Tempos de angústia

24, 23, 22, 21...

– Ei, pai! Esse sinal é bem legal! Ele fica marcando o tempo que falta pra ficar vermelho e fechar!

– É o sinal dos angustiados, responde o pai, ao volante, sorrindo.

– Por que, pai?

– Veja, filha... 6, 5, 4, 3,... Ai, meu Deus, vai fechar! Ai, meu Deus, não vai dar tempo!

– Fechou, pai! – é a resposta, satisfeita, da garotinha que se desmancha em gargalhadas. – Nem passou! Nem passou!

– Você tirou minha atenção... Ainda bem que eu era o último da fila; se não fosse, nem sei o que poderia acontecer.

– Vai abrir, pai! Olhe!

24, 23, 22,... Enquanto os números decresciam e o veículo cruzava o semáforo de uma cidadezinha do interior do estado, o pai ouvia as caçoadas da filha mais nova que não parava de gritar no banco traseiro: ‘4, 3, 2, 1... Ai, meu Deus, vai fechar! Ai, meu Deus, não vai dar tempo!’...

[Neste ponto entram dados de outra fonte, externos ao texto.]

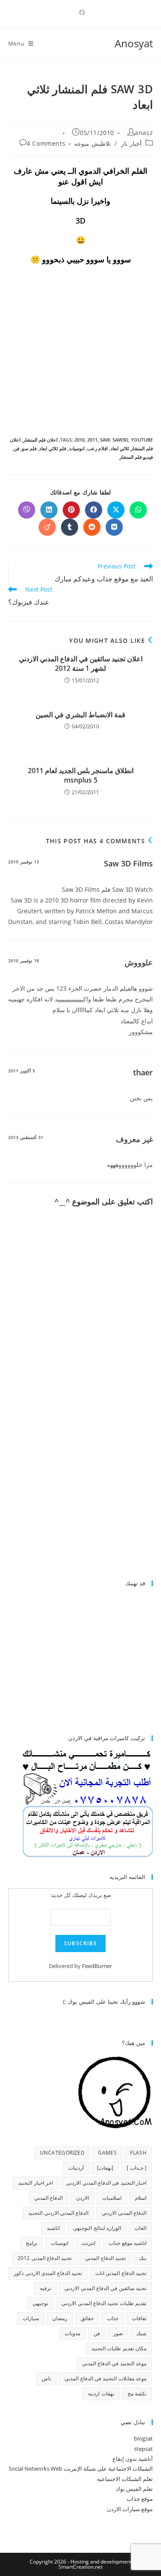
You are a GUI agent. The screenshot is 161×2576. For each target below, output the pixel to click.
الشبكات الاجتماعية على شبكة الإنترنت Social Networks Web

Essa tal modernidade está mesmo conectada ao modo de viver das pessoas. Não bastassem os despertadores. Não bastassem os celulares com seus despertadores. Não bastassem os relógios com seus despertadores. Não bastassem os computadores com seus despertadores plugados... Agora temos que nos angustiar, também, nos semáforos que nos avisam cadenciadamente que nosso tempo está acabando.

– Você é agoniado demais, homem!

– Eu? Sei. E você é a melhor expressão de tranquilidade do mundo, não é? Nunca deixou de fazer nada por causa do tempo...

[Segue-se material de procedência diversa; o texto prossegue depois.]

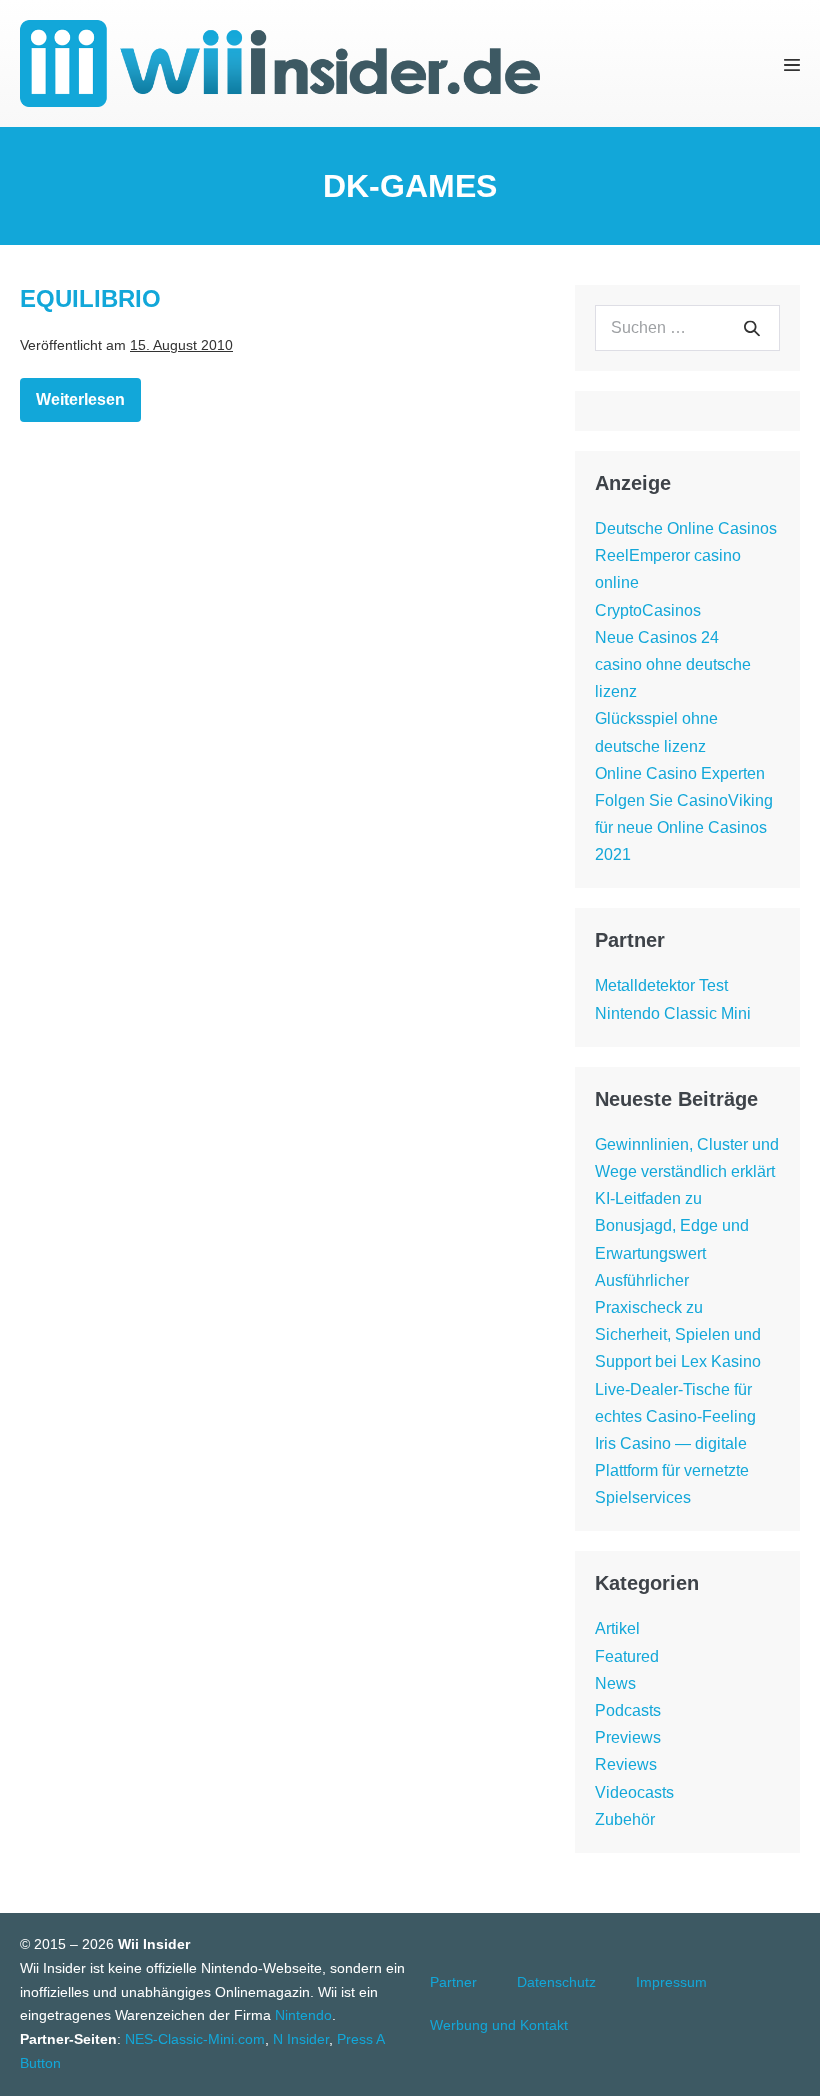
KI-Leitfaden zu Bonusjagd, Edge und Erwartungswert (672, 1225)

– Ei, pai! – interrompe a filha mais velha do casal. – parece que a mamãe esqueceu-se da briga que vocês tiveram no dia do casamento quando ela...

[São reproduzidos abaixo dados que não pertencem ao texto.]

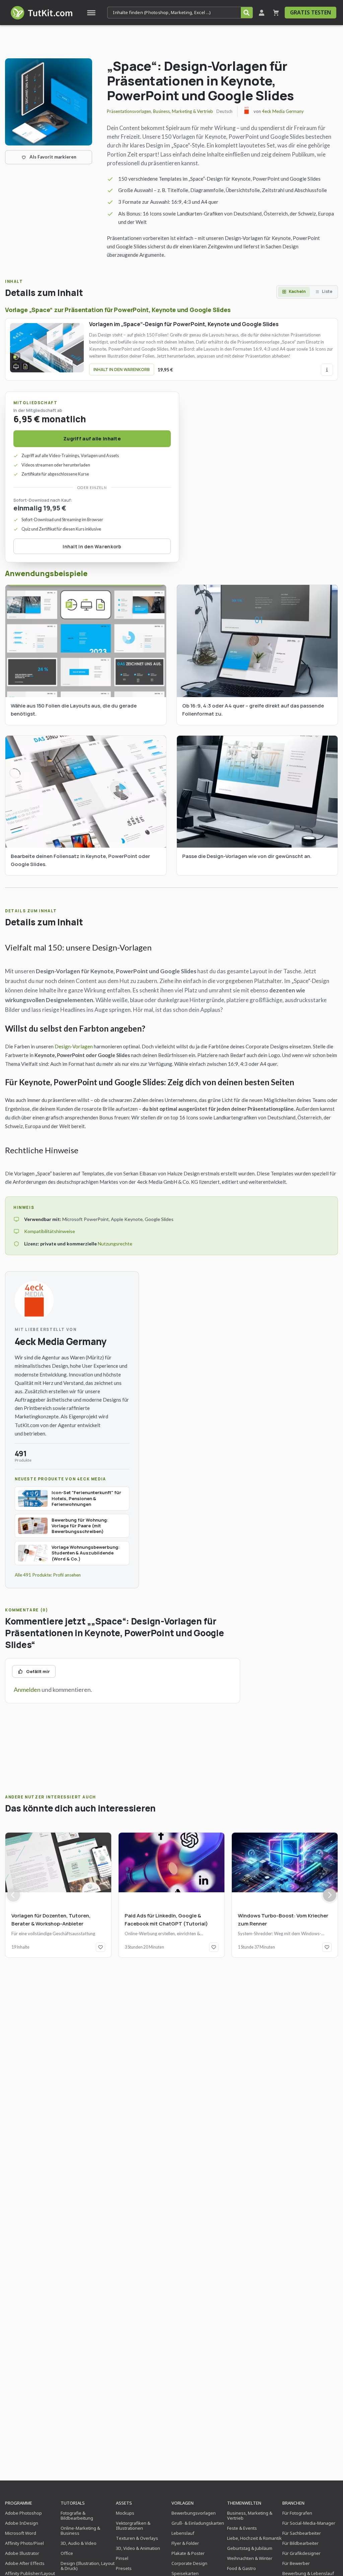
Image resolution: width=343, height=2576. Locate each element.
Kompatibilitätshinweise (49, 1231)
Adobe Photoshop (23, 2513)
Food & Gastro (241, 2568)
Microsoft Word (20, 2533)
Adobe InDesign (21, 2523)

– Sua mãe tem memória curta demais, filha.

– Você que não explica as coisas direito, ora!

– Eu consegui um hotel à beira-mar, no zero oitocentos, com um engenheiro amigo meu. Acertamos tudo. No dia do casamento, quando falei pra ela que iríamos pernoitar num hotel, ela não quis. De surpresa, o presente transformou-se em discussão.

– Já falei pra você que uma vez vi uma noiva saindo, ainda com o vestido de noiva, oito horas da manhã de um hotel e aquilo me chocou, ora! Só de me imaginar saindo pela manhã dum hotel parecendo fugitiva, ainda com a roupa de noiva, dava inquietação...

– Que frescura! Perdeu foi uma noite de luxo! Era só a sua noiva ter levado uma roupa extra... Você teve seis anos pra pensar nisso e não vislumbrou essa alternativa.

– É mesmo, mãe... Que frescura!

– Em compensação, seu pai quase me bate porque eu não quis ir pra casa sem tomar um pouco de refrigerante.

– Estava passando fome?

– Fiquei a noite sem comer. Custava esperar enquanto eu tomava um copinho?

– Ei, mãe! Então a senhora perdeu uma noite num hotel de luxo pra ficar na casa da vovó brigada com o papai por causa de um copo de refrigerante, logo na noite de núpcias? – as duas filhas eram pura gargalhada.

– Foi.

– É o tempo, filha... Pressa. A moça chique queria passar dias no hotel, nada de pernoitar. Por causa disso, trocou um hotel pelo quarto da casa da sua avó e ficou a noite toda empachada com o espoca bucho que tomou! – todos, inclusive a mãe, sorriram!

– Como é que pode, meu Deus! Como é que uma pessoa se transforma tanto assim depois que casa? Antes, eram cartinhas, meu amor pra lá meu amor pra cá...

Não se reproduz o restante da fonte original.